As doctors, dentists and those in certain other service categories are painfully aware, Yelp ratings do not follow the expected distribution of values. This remains true despite Yelp’s valiant efforts to weed out shills, irate one-offs and spam.

Just how skewed are Yelp ratings when viewed in the aggregate? I took a fairly deep look and concluded that big bias lurks in the big data of Yelp. I’ll get to some hard numbers and take a crack at some analysis. First a bit of background.

Yelp data comes from a very non-random sample of a population. One likely source of this adverse selection is that those who are generally satisfied with service tend not to write reviews. Many who choose to write reviews want their ratings to be important, so they tend to avoid ratings near the mean value. Another source of selection bias stems from Yelp’s huge barrier – in polling terms anyway – to voting. Yelp users have to write a review before they can rate, and most users can’t be bothered. Further, those who vote are Yelp members who have (hopefully) already used the product or service, which means there’s a good chance they read other reviews before writing theirs.
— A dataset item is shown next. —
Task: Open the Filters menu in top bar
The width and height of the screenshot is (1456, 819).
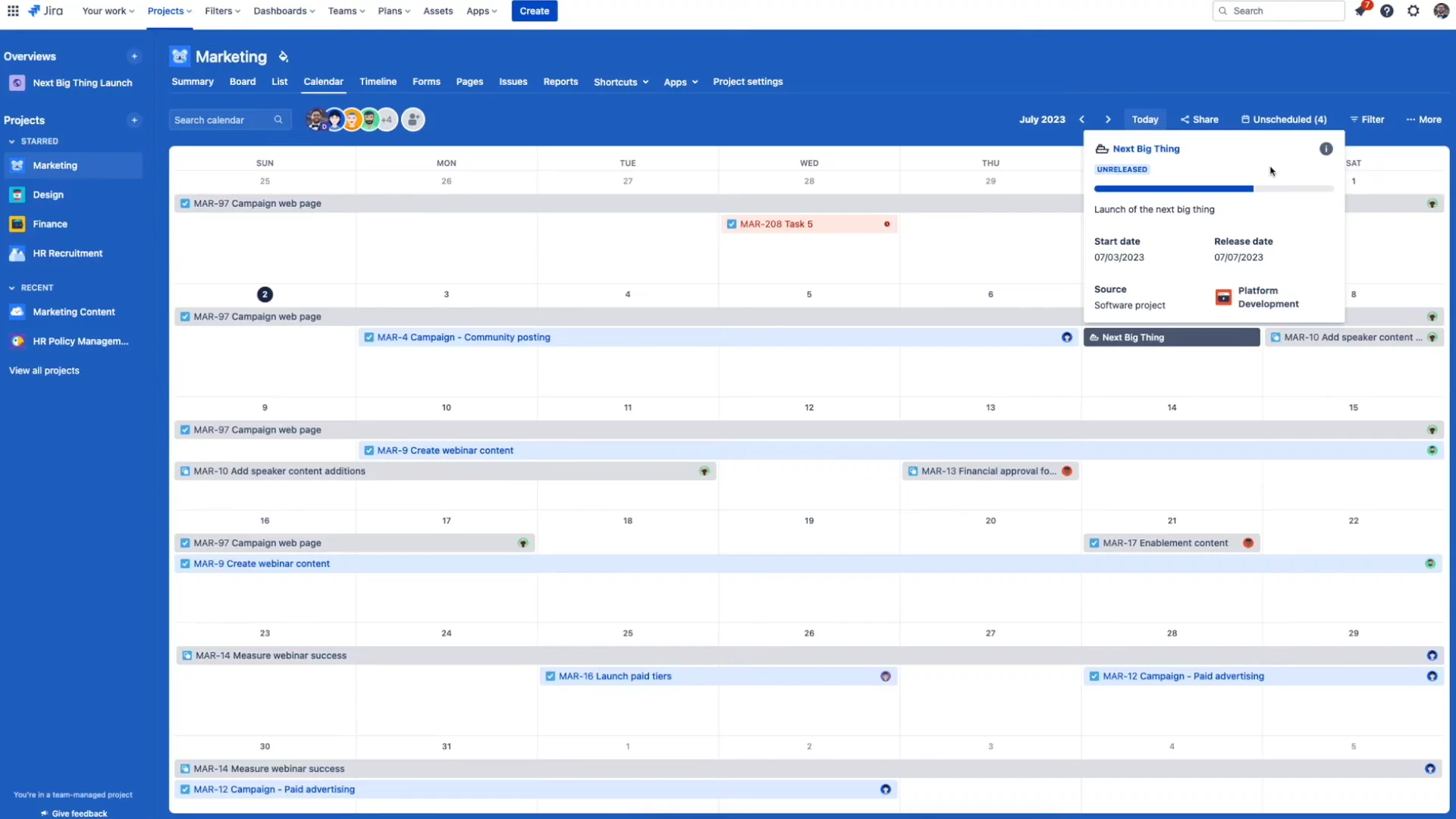Action: [x=222, y=11]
This brings up the matter of independence of members.

Plenty of tests – starting with Francis Galton’s famous ox-weighing study in 1906 – have shown that the median value of answers to quantitative questions in a large random crowd is often more accurate than answers by panels of experts. Crowds do very well at judging the number of jellybeans in the jar and reasonably well at guessing the population of Sweden, the latter if you take the median value rather than the mean. But gross misapplications of this knowledge permeate the social web. Fans of James Surowiecki’s “The Wisdom of Crowds” very often forget that independence is essential condition of crowd wisdom. Without that essential component to crowd wisdom, crowds can do things like burning witches and running up stock prices during the dot com craze. Surowiecki acknowledges the importance of this from the start (page 5):

There are two lessons to be drawn from the experiments. In most of them the members of the group were not talking to each other or working on a problem together.

Influence and communication love connections; but crowd wisdom relies on independence of its members, not collaboration between them. Surowiecki also admits, though rather reluctantly, that crowds do best in a subset of what he calls cognition problems – specifically, objective questions with quantitative answers. Surowiecki has great hope for use of crowds in subjective cognition problems along with coordination and cooperation problems. I appreciate his optimism, but don’t find his case for these very convincing.

In Yelp ratings, the question being answered is far from objective, despite the discrete star ratings. Subjective questions (quality of service) cannot be made objective by constraining answers to numerical values. Further, there is no agreement on what quality is really being measured. For doctors, some users rate bedside manner, some the front desk, some the outcome of ailment, and some billing and insurance handling. Combine that with self-selection bias and non-independence of users and the wisdom of the crowd – if present – can have difficulty expressing itself.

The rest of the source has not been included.